With such woeful anchoring on the aspect of notice, being granted with an opportunity of being heard is a mirage for most persons being detained. Almost always the first hearing is a washout since the lawyer has no idea of the case, and getting a hold of the documents will take a few days. At this point, the degree of protection that the law offers to your personal liberty becomes directly proportional to the money that you are willing to pay to lawyers who can secure that liberty. It is settled transformation which, sadly, leaves the vast majority behind. 

Which then brings us to the worst placed facet of the lot - adjudication itself on issues of bail and remand. There are, again, two parts to this. Firstly, there is the content of decision-making, which takes us back to the outcome. In not having guidelines on how courts ought to exercise their discretion on bail and custody, the result is that courts are free to conduct almost any kind of reasoning so long as it fits the remarkably featherlight and self-justificatory standard of exercising judicial discretion 'judiciously'. Secondly, there is the process of decision-making — how many hearings, what all has to be seen / looked at, who all have to be heard, what all must be recorded in the order, etc? 

Somehow, there is even greater flux on this aspect. A bail application may be decided now, or may be listed four months later, and may not be heard on that day citing some administrative difficulty and then be taken up two weeks later. Or a judge may simply conduct a remand hearing at his house in the morning after counsel having ten minutes notice. A court may agree to look at the documents filed by an accused, or may not, or may look at material filed by the prosecution without showing anything to the accused. A victim may be heard, or may not unless the statute prescribes otherwise, or may only be allowed to file written objections. A judge may pass a two paragraph order, or a two page order, but may not share it with the accused until after a few days due to logistical difficulties. Where the judge grants bail there may be conditions, or may not, or the same kind of cases may have different conditions, or different accused in the same case may have different conditions without any explanation. Literally, anything goes.

When we think about the need for a bail law, the conversation naturally glides towards the debates on the matter of outcomes since that is what grabs most public attention. The real need for having such a law is arguably elsewhere, in making the process of bail adjudication fairer for all parties involved. It would be a huge step in stemming the growth of this jurisprudence of apology, and reinforcing a rules-based ordering of personal liberty, victim's rights, and investigative prerogatives of the state. 

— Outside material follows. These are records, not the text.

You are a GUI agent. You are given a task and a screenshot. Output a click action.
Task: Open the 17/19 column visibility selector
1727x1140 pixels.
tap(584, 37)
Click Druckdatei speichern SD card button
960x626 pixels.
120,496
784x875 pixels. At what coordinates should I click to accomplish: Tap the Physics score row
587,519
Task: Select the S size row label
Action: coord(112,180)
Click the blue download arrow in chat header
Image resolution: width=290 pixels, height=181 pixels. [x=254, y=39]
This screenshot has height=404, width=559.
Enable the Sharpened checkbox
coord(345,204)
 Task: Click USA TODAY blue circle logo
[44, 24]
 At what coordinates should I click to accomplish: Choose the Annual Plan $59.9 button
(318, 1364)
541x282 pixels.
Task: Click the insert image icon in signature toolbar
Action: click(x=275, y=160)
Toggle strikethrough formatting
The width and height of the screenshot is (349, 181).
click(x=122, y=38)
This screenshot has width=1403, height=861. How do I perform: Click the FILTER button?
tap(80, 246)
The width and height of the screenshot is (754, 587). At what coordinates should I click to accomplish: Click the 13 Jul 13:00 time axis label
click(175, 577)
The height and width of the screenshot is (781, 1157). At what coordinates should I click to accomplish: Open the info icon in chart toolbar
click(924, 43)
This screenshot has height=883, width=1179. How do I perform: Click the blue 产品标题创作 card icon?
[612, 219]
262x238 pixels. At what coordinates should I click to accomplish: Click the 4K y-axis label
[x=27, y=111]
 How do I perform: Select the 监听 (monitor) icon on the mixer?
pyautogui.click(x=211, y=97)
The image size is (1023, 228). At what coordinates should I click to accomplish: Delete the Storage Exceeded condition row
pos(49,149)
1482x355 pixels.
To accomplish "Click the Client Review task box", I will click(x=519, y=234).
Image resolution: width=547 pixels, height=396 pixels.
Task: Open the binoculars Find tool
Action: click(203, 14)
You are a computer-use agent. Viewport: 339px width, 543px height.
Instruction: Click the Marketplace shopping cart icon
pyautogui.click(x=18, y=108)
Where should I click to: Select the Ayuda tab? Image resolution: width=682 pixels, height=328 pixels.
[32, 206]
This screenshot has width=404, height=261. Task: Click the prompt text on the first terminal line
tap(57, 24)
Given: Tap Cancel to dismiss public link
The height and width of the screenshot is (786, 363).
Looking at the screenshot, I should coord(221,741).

Considering that undertrial prisoner population today stands at a jaw-dropping national average of more than 75% of total prison population, there is no other legal reform requiring more attention. It needs work, yes, and it will not brook an easy solution such as simply releasing first-time offenders early. Whichever parliament, or Court for that matter, commits itself to the task, ensures that India's criminal justice system takes a step back from the abyss into which it has been staring for some time now.